Deothen bent over and hustled along as fast as he could. Even though the city had stopped moving, Bastard and the hole above him seemed no closer. Soon Deothen could no longer stand at all. He threw himself down and scrambled forward on his hands and knees, his flaming sword still clutched in his fist. Bastard wasn’t so far away now-perhaps a score of yards-but it seemed like miles of dark and broken road.
Deothen’s hand slipped, and he found himself on his belly. He tried to rise to his knees again, but there wasn’t enough room.

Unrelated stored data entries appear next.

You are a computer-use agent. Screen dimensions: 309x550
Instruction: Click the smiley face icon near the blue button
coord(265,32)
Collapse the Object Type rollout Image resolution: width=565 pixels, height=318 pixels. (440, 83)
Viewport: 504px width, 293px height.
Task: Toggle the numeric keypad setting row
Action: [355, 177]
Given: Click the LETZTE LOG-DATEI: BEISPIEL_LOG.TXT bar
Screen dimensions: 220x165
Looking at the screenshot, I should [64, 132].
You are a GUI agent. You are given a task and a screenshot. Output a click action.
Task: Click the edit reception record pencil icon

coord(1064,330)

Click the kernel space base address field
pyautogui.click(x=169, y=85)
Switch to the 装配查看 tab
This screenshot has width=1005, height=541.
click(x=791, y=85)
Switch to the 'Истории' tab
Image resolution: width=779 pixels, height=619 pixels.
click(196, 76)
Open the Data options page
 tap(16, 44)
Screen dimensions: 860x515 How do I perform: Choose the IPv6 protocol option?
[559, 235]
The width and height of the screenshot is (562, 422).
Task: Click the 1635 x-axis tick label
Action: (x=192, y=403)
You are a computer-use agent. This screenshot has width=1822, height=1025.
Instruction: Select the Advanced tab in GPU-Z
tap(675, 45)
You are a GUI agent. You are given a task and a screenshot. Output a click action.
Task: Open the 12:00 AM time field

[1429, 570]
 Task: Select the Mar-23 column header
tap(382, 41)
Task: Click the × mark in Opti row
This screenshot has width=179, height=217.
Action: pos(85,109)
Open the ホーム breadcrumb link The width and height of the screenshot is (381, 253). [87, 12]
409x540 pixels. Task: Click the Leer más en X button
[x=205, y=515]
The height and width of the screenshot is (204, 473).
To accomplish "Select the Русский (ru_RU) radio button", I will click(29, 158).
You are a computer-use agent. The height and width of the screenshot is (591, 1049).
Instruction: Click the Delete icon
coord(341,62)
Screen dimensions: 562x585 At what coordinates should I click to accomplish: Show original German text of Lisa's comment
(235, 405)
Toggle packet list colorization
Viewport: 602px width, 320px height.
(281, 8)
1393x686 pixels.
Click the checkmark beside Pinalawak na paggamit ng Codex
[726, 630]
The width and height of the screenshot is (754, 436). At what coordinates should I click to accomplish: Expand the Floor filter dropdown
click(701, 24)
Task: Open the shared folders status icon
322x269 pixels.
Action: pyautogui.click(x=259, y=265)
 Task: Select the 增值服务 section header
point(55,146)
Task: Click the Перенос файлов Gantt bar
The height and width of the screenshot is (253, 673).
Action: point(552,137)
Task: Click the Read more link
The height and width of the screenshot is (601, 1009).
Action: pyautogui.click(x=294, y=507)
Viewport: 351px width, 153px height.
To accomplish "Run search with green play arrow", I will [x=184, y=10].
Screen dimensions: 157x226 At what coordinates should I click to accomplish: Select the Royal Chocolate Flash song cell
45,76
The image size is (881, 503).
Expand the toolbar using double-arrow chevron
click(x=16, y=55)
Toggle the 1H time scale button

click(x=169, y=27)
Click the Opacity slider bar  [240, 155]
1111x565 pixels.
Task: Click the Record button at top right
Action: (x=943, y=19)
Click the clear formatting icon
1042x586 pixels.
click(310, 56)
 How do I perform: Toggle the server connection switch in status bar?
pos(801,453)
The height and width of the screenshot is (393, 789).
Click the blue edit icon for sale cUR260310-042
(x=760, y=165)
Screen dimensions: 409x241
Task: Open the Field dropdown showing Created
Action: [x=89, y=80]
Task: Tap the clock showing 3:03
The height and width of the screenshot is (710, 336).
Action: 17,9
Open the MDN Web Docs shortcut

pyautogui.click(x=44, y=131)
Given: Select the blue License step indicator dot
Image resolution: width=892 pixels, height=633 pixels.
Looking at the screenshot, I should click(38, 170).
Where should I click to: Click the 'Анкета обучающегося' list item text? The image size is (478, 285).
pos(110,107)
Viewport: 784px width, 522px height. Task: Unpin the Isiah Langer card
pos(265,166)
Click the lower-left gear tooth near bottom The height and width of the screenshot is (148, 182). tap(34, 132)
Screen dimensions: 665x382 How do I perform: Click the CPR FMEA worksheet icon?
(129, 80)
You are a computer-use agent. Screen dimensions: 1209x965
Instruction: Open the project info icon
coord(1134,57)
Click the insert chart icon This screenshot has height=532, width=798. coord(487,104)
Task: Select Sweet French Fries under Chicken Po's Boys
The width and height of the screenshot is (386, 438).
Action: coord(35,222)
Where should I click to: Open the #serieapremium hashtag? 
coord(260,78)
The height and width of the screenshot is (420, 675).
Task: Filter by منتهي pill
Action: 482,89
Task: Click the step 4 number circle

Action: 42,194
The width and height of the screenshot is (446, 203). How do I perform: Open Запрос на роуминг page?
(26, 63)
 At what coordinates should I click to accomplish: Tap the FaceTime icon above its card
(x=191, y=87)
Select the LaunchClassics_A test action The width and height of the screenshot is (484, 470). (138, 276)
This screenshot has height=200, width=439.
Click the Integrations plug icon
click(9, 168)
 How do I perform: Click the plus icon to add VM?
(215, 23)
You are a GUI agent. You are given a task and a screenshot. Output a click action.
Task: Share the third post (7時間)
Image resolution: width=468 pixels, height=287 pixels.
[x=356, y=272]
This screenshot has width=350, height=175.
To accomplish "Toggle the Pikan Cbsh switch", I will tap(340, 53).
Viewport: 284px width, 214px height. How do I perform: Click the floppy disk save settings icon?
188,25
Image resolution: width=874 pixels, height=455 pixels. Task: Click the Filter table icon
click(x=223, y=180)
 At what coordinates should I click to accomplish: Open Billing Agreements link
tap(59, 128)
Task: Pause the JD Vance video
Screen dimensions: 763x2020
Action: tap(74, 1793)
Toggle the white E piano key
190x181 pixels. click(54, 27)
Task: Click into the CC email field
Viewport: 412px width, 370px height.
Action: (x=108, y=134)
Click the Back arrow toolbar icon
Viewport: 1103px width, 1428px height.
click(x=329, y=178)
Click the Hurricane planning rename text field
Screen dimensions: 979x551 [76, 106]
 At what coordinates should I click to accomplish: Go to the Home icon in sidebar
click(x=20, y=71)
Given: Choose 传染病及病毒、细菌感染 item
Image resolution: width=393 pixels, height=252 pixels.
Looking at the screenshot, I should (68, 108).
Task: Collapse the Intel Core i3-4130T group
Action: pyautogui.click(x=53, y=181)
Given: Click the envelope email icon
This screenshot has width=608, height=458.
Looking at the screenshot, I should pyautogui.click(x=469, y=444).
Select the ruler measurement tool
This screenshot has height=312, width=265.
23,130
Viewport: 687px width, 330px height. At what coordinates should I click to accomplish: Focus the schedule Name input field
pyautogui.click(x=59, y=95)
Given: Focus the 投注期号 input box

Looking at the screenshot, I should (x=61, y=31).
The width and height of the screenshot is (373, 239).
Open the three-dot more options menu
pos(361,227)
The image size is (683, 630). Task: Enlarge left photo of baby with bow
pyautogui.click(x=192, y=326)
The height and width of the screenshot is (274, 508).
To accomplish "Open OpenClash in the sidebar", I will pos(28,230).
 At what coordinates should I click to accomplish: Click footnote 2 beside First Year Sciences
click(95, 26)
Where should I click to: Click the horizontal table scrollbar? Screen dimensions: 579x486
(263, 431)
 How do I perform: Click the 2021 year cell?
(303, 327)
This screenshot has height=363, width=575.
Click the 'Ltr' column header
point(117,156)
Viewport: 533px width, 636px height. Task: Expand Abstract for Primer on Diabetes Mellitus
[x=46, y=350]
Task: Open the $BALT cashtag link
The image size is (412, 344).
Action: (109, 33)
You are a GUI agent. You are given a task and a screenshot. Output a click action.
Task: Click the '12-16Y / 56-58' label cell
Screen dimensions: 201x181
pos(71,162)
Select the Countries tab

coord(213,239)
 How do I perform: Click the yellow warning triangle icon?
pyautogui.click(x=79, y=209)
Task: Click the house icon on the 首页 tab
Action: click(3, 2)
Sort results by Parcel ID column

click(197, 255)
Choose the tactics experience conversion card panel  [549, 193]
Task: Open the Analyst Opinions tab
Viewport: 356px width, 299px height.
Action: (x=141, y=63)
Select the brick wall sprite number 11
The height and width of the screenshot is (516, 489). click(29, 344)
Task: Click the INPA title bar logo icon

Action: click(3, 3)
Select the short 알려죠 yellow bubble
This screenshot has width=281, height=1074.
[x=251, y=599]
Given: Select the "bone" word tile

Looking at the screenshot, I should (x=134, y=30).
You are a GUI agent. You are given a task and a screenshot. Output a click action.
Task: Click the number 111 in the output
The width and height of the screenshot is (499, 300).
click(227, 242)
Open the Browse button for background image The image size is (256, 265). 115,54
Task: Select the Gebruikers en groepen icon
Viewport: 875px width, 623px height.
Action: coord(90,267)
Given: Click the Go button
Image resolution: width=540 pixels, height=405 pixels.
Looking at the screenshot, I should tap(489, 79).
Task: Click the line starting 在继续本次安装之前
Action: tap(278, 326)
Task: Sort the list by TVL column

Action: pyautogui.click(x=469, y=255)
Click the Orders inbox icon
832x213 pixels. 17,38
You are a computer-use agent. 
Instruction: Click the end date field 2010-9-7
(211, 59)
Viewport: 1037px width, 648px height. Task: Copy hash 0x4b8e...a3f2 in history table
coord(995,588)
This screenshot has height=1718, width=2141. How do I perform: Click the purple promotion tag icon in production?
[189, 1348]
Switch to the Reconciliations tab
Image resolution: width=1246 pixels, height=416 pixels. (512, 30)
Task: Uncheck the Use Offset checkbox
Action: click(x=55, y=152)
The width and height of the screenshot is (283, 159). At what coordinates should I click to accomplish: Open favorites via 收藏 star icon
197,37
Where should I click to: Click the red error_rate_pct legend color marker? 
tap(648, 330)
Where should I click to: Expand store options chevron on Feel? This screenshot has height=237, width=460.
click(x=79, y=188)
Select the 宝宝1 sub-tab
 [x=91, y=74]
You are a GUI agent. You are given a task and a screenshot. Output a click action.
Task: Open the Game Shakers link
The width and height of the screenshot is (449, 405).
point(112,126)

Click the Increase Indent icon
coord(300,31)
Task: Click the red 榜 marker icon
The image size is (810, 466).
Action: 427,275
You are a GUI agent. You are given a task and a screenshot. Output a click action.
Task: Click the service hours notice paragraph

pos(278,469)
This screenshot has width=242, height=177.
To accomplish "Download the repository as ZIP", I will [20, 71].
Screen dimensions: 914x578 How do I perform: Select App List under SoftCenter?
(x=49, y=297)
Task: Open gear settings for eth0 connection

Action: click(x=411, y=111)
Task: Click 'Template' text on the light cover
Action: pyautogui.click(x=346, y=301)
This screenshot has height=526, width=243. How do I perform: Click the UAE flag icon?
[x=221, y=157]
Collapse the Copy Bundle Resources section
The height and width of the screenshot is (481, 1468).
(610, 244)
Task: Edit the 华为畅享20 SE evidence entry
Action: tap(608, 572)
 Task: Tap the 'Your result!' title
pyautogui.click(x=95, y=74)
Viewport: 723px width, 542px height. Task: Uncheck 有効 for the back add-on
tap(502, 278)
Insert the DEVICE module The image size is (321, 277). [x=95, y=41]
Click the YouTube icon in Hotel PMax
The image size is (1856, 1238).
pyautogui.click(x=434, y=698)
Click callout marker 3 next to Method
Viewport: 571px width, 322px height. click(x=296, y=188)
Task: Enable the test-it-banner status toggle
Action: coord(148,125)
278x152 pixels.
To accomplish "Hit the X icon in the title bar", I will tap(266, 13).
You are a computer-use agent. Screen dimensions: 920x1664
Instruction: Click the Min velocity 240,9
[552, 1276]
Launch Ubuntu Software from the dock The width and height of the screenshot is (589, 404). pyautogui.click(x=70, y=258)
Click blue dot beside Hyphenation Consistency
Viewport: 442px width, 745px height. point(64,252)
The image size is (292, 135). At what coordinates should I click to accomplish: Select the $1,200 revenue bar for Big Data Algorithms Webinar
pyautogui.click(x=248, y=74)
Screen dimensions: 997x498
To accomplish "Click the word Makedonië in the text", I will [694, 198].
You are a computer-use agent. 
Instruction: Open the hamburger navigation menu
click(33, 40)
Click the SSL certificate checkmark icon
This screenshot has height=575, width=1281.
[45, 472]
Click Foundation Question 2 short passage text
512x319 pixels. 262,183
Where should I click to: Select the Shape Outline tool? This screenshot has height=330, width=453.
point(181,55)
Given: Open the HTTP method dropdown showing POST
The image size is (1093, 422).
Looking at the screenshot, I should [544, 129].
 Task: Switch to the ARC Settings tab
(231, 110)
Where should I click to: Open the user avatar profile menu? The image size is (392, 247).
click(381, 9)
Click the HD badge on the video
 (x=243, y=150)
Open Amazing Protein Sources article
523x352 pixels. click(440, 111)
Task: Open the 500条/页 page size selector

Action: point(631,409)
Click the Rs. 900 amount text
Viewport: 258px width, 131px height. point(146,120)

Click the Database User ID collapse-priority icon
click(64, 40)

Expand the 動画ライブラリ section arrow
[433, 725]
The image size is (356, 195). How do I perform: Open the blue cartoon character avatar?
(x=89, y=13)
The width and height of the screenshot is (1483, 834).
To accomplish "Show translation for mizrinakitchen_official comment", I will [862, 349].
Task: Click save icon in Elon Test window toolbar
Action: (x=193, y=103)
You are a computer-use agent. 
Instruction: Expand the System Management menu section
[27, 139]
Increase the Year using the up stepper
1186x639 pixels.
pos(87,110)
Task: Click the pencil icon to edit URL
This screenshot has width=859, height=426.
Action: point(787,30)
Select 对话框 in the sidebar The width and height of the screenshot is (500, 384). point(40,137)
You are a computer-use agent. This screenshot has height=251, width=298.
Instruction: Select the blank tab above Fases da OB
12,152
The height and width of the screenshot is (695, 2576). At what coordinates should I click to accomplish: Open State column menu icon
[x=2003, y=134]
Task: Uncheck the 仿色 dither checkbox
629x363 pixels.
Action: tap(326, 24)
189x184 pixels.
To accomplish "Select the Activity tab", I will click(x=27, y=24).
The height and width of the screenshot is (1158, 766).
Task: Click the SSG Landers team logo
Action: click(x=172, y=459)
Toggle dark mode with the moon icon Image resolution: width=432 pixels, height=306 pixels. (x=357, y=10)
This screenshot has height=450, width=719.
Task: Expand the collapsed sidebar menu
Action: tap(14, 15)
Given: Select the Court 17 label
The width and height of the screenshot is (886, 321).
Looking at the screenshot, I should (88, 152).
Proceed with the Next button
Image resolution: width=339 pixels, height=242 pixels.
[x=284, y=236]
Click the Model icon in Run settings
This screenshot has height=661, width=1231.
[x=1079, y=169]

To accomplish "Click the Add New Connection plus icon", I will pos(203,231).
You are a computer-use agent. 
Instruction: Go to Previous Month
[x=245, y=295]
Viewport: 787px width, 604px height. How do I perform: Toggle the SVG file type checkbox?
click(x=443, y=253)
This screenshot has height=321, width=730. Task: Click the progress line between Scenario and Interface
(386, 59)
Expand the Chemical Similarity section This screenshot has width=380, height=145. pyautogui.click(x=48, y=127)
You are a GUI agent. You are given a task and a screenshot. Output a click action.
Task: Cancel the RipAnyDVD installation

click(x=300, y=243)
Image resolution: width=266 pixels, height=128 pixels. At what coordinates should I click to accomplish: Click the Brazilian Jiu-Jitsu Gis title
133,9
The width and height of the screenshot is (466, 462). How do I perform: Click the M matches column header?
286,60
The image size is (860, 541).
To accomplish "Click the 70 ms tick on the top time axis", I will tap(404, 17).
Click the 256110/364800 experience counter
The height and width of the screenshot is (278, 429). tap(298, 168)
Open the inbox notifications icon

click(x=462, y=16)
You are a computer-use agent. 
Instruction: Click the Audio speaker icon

All around the knight, the walkers who had been carrying the city above them folded themselves down on the ground. Unlike him, they didn’t need to breathe. They had no lungs from which the air would be crushed by the horrible weight above them. They could just lie there in the suffocating dirt for hours, even days, and then rise once again at their master’s call.
“Down!” Bastard said one last time.
The heavy platforms came down flush with the ground. Deothen kept worming ahead until his armor wedged stuck between the earth and the platform above. He was almost close enough to strike out at Bastard. He might die here, but he was determined to have one last chance to take the warforged leader with him.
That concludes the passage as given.